:: Text segment

Terms and conditions
Terms and conditions of Sale of Goods
“The Company” means Halley Stevensons (Dyers & Finishers) Limited.
“The Customer” means the person who has contracted with the Company for the purchase of goods.
“Conditions” means the terms and conditions of sale set out in this document and any special terms and conditions agreed in writing by the Company.
2. CONDITIONS APPLICABLE
a) These Conditions shall apply to all contracts for the sales of goods by the Company to the Customer to the exclusion of all other terms and conditions, including any terms and conditions which the Customer may intend to apply under any purchase order or similar document.
b) All orders for goods shall be deemed to be an offer by the Customer to purchase goods pursuant to these Conditions.
c) Acceptance of delivery of the goods shall be deemed to be conclusive evidence of the Customer’s acceptance of these Conditions.
d) Any variation to these Conditions (including special terms and conditions agreed between the parties) shall be inapplicable unless agreed in writing by the Company.
3. ACCEPTANCE OF ORDERS
The acceptance of an order by the Company shall create a Contract of which these terms and conditions shall form part. The Order shall only be deemed to be accepted when the Company issues a written acceptance of the Order, at which time the Contract shall come into existence.
Prices quoted do not include VAT which will be an additional charge payable by the Customer and calculated at the appropriate rate at the date of supply.
5. TERMS OF PAYMENT
a) Payment is to be made by Bank Transfer prior to shipment of goods unless the Company has agreed to apply credit terms to the Customer account.

::::
:: Data shown

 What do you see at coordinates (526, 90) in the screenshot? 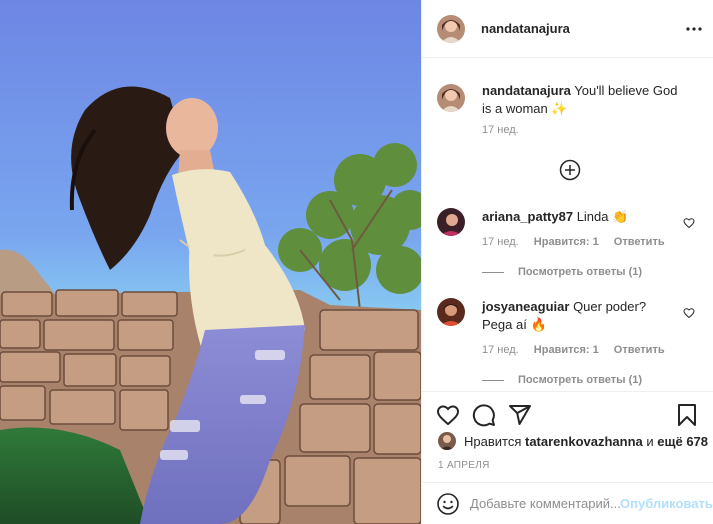
I see `caption-author: nandatanajura` at bounding box center [526, 90]. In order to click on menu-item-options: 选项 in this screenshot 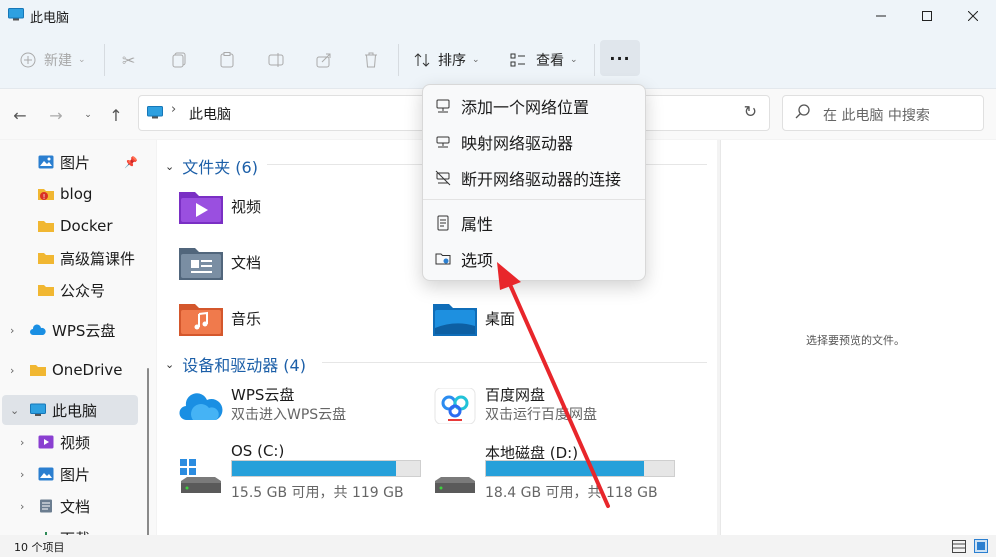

::::

[Questions]:
1: Repeat word for word the section of the terms of sale that begins at the words "2. CONDITIONS APPLICABLE" and stops after "or similar document.".
2: Carry the terms and conditions of sale forward, writing the clauses that would come next after its final sentence.

[Expected responses]:
1:
2. CONDITIONS APPLICABLE
a) These Conditions shall apply to all contracts for the sales of goods by the Company to the Customer to the exclusion of all other terms and conditions, including any terms and conditions which the Customer may intend to apply under any purchase order or similar document.

2:
b) Where the Company agrees to credit terms, if the Customer fails to make payment in full on the due date then (without prejudice to any other rights of the Company):
i) The Company shall be entitled to suspend all or any other deliveries to be made under that or any other contract with the Customer and in such event, the Customer shall not in any respect be released from his obligations to the Company under that or any such other contract.
ii) Instead of suspension in accordance with paragraph (I) above, the Company shall be entitled to terminate the relevant contract or any other contract with the Customer in accordance with condition 6 below and to claim damages from the Customer.
c) The Customer shall not be entitled to withhold payment of any amount payable under a contract with the Company because of a disputed claim of any nature, nor shall the Customer be entitled to set-off against any amount payable under the Contract to the Company any monies which are not then presently payable by the Company or for which the Company disputes liability.
6. TERMINATION OF CONTRACT
a) The Company may without prejudice to the Customer terminate any contract forthwith if:
i) The Customer shall commit any breach of any of the terms (including without limitation terms concerning the time for payment of the purchase price) of this or any other contract with the Company and on its part to be observed or performed PROVIDED always that if such breach is remedied the Contract shall not be determined until seven days after the Customer shall have failed to comply with written notice requiring him to remedy such breach.
ii) Upon commencement of any act or proceedings in which the Customer’s solvency is involved.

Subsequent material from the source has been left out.